Analyse: Rösler verspricht FDP bessere Zeiten
Rostock (dpa) - Ein stolzer Vater, Freudentränen bei der Ehefrau und ein großer Blumenstrauß vom Vorgänger: Trotzdem wirkt Philipp Rösler noch etwas unsicher auf der blau-gelben Bühne des FDP-Parteitags in Rostock.
Dabei hat der neue Chef - gemessen am Zustand seiner Partei - soeben ein Traumergebnis eingefahren: 95,1 Prozent. Mehr bekam Guido Westerwelle nur ein einziges Mal, in seinem besten Jahr 2009 (95,8 Prozent).
Nach einem der härtesten Machtkämpfe in ihrer jüngeren Geschichte vollzieht die FDP am Freitagabend den Machtwechsel fast reibungslos.

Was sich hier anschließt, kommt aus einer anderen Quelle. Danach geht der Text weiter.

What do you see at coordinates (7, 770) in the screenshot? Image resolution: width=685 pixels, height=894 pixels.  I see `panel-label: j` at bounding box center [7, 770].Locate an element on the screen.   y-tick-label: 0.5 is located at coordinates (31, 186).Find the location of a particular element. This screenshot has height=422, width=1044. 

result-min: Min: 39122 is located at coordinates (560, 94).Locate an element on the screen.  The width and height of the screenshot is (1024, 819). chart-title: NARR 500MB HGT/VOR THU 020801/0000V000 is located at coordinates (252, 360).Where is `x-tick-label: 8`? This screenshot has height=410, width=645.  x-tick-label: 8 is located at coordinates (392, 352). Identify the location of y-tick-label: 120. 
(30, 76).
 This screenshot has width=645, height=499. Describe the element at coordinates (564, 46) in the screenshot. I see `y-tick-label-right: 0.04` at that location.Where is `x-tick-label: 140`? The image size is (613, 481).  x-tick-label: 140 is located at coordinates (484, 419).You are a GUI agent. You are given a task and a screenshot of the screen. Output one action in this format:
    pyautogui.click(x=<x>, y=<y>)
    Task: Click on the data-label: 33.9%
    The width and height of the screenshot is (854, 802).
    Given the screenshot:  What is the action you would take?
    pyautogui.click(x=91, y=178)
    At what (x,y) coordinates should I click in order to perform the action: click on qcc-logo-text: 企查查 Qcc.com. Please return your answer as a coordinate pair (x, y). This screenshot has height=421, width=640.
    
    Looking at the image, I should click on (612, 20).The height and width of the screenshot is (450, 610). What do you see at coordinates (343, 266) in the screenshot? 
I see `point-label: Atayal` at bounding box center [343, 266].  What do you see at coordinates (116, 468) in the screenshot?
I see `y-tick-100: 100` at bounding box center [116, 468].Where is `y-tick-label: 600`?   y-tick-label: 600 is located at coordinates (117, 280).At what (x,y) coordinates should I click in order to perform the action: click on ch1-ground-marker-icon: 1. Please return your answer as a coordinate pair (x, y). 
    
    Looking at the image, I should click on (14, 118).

Gelitten und gestritten ist genug. Und Rösler verspricht den 660 Delegierten bessere Zeiten: „Ab jetzt, ab heute, geht der Wiederaufstieg der Freien Demokraten endlich los.“
Zuvor allerdings war nochmals Vergangenheitsbewältigung angesagt - mit Westerwelle als Hauptperson. Keiner weiß genau, wie viele Reden er in seinen zehn Jahren als FDP-Chef gehalten hat. Aber ein paar Sätze sind dann doch in Erinnerung geblieben. Wie zum Beispiel der, mit dem er gleich zu Beginn, im Mai 2001, seinen Führungsanspruch deutlich machte: „Auf jedem Schiff, das dampft und segelt, gibt's einen, der die Sache regelt. Und das bin ich.“
Zum Abschied, mit gerade mal 49 Jahren, zitiert er sich nun selbst. Und fügt, ganz zum Schluss, nur noch drei Wörter hinzu: „... jetzt nicht mehr.“ Das ist sein Einverständnis, dass von nun an ein anderer die Partei führt. Der Außenminister verspricht auch, dass er dem elf Jahre Jüngeren nicht ins Handwerk pfuschen will. Also kein „Nebenvizekanzler“, der sich mit dem eigenen Machtverlust nicht abfinden will.
Sieben Minuten lang dauert am Ende der Applaus. Viele Delegierte erheben sich von ihren Stühlen - auch Westerwelles Ehemann Michael Mronz, der die Rede in der ersten Reihe verfolgt hat. Bei ihm selbst stellen einige Tränen in den Augen fest. Also eigentlich ein Abschied, wie es sich gehört.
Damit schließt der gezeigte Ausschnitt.